In the world of competitive off-shore sailing, Christmas Day is thought of as Boxing Day Eve--that is, the eve of the annual Sydney-to-Hobart Race. One of the world's three major offshore races (along with the Fastnet out of England and America's Newport Race to Bermuda), the 630-mile course from Sydney, Australia, to Hobart, Tasmania, is a test of skills, guts, and endurance in notoriously unpredictable, fickle waters--and in any weather.
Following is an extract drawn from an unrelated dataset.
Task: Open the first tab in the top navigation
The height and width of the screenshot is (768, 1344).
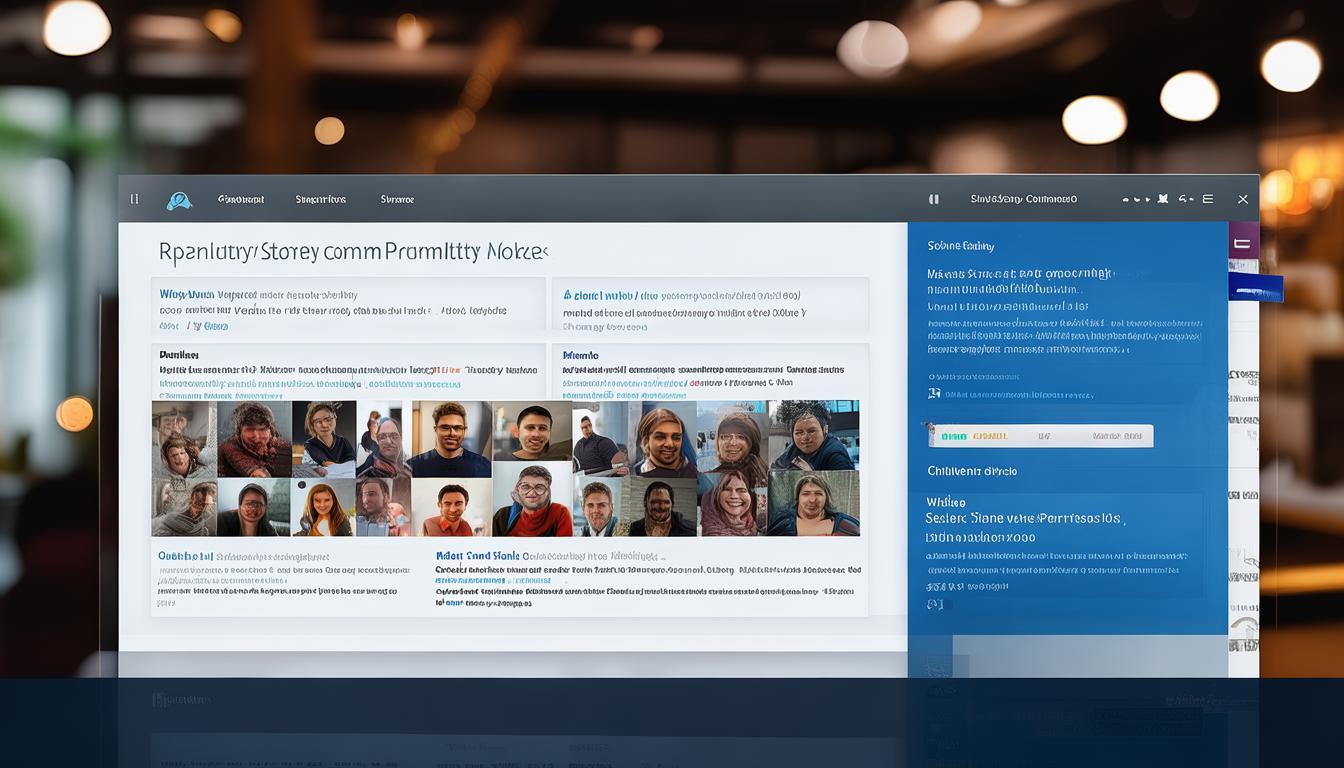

On Boxing Day, 1998, the 115 boats jockeying at the starting line off Sydney's Nielsen Park Beach had been warned that low-pressure weather systems were conspiring to guarantee a wild and chancy race. Yet few sailors anticipated the ferocity of the storm that descended around two o'clock the next morning, whipping up gale-force winds and waves tall enough to send 25-ton yachts "spearing into midair," then "plunging down into the trough ... like repeatedly launching a truck off a 30-foot ramp and awaiting the crash." The race quickly devolved into the worst sailing disaster in recent memory. Seven crews abandoned their boats. Over 50 sailors were rescued under near-impossible circumstances. Seven died, and five boats sank. Journalist Rob Mundle follows the dramatic struggles in Fatal Storm, skillfully re-creating from firsthand accounts the stories of bravery, luck, and folly that left a handful of sailors convinced they'd never go near the Hobart again. Yet as one veteran yachtsman lived to point out, "It's something you just have to do.... You can't be under the illusion at any time that it is safe." --Svenja Soldovieri
From Publishers Weekly
Joining the summer's books on the treacherous Vend?e Globe sailing race (Derek Lundy's The Godforsaken Sea and Pete Goss's Close to Wind), Mundle's effort is the first of three forthcoming titles about the 1998 Sydney-Hobart yachting race (Pocket is publishing Martin Dugard's account in September; Little, Brown will offers Bruce Knecht's next year). In that race, seven boats were abandoned, five sank, six people died and 55 sailors were hoisted by rescuers from the impetuous seas. Seasoned journalist Mundle, himself a three-time Sydney-Hobart veteran, writes a knowledgeable account of the 115 boats and 1135 competitors that left Sydney Harbor on December 26, having precious little warning about the brutal cyclone that awaited them in the perilous Bass Strait. When the seas began towering to the height of five-story buildings, sailors were tossed about their yachts like rag dolls in a malevolent washing machine. Mundle, who covered the race for Australian television, deliberately sails around the tempest of controversies that followed the event, preferring to treat the story as a straight job of blow-by-blow reportage. While his careful plotting of a dozen boats' travails is certainly of interest, a surreal sense of dispassion pervades the text like an eerie calm found in the eye of a storm. Nonetheless, moments of poignancy stand out. One strung-out sailor hallucinates a monkey sitting atop a jagged stump of mast, while several others vow that spending hours in a wrecked cabin full of vomit, diesel fuel and salt-water convinced them to change their lives. "I've been a pretty selfish bastard," says one chastened survivor. "Just ask my wife." 40,000 first printing.